Monday, 25 June 2012

Van She - Idea Of Happiness

Van She, composed of bassist/vocalist Matt Van Schie and three others not called Van She, are a synth-pop band from Sydney, Australia and signed to Modular recordings (Wolfmother, Tame Impala.) However unlike their label mates, whose retro fantasies revolve around Cream and Buffalo Springfield, Van She owe more to the sounds of the early 80s than the late 60s. Their 2009 debut album, simply called ‘V’ earned them comparisons to MGMT and Empire of the Sun, so it’s no surprise that ‘Idea of Happiness’ has been timed for a release at the height of summer. Unfortunately here in Britain, inclement summer weather is the only thing more predictable than many of these tracks and they’re no substitute for eight hours of Vitamin C.

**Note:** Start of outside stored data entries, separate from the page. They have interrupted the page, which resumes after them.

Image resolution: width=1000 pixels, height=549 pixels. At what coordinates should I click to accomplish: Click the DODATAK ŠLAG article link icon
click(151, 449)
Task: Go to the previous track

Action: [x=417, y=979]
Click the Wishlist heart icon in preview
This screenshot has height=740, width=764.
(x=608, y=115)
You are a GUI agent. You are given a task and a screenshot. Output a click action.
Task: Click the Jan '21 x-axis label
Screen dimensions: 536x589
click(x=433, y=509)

Sometimes the sun does peak through the clouds however. And when it does, ‘Idea of Happiness’ could be the album to drop straight into your stereo. With its bouncy synth line and ecstatic handclaps Calypso is the song that should be playing as your yacht pulls into a harbour somewhere on the French Riviera. It’s a little cheesy but impossible to hear and not want to party, and best of all, amidst the toe-tapping choruses it’s knowing enough drop in the line like ‘music is a scene, and you know it keeps repeating’ as they artfully pilfer Duran Duran’s best pickup lines.

With tracks called Jamaica and Coconuts much of ‘Idea of Happiness’ attempts to offer an astonishingly literal escapism. The watery synths on the former give way to strummed soft-rock acoustic guitar whilst the latter uses kettle drums and recorded seagulls to evoke palm-lined beaches. Subtlety is not just a dirty word but one that has been locked in a chest and buried on one of Van She’s beloved tropical islands.

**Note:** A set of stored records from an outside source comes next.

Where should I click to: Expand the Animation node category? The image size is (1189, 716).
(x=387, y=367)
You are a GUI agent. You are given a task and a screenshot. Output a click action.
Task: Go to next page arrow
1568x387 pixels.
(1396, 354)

Having remixed Feist, Ladyhawke and New Young Pony Club under the banner of Van She Tech, the group should be perfectly capable of hopping over to the other side of the recording desk but the production on ‘Idea of Happiness’ insists on buffing every song until it’s as shiny as Boy George’s forehead. Thus Van She’s world can be a rather wearing one to be immersed in, as if it’s permanently 45 degrees out and you’re not allowed in the shade.

Hooks, melodies and lyrics are all garishly signposted and even a song entitled Tears is smothered under the weight of glossy synths.

Today’s forecast: Signs of brightness early on but growing dull later.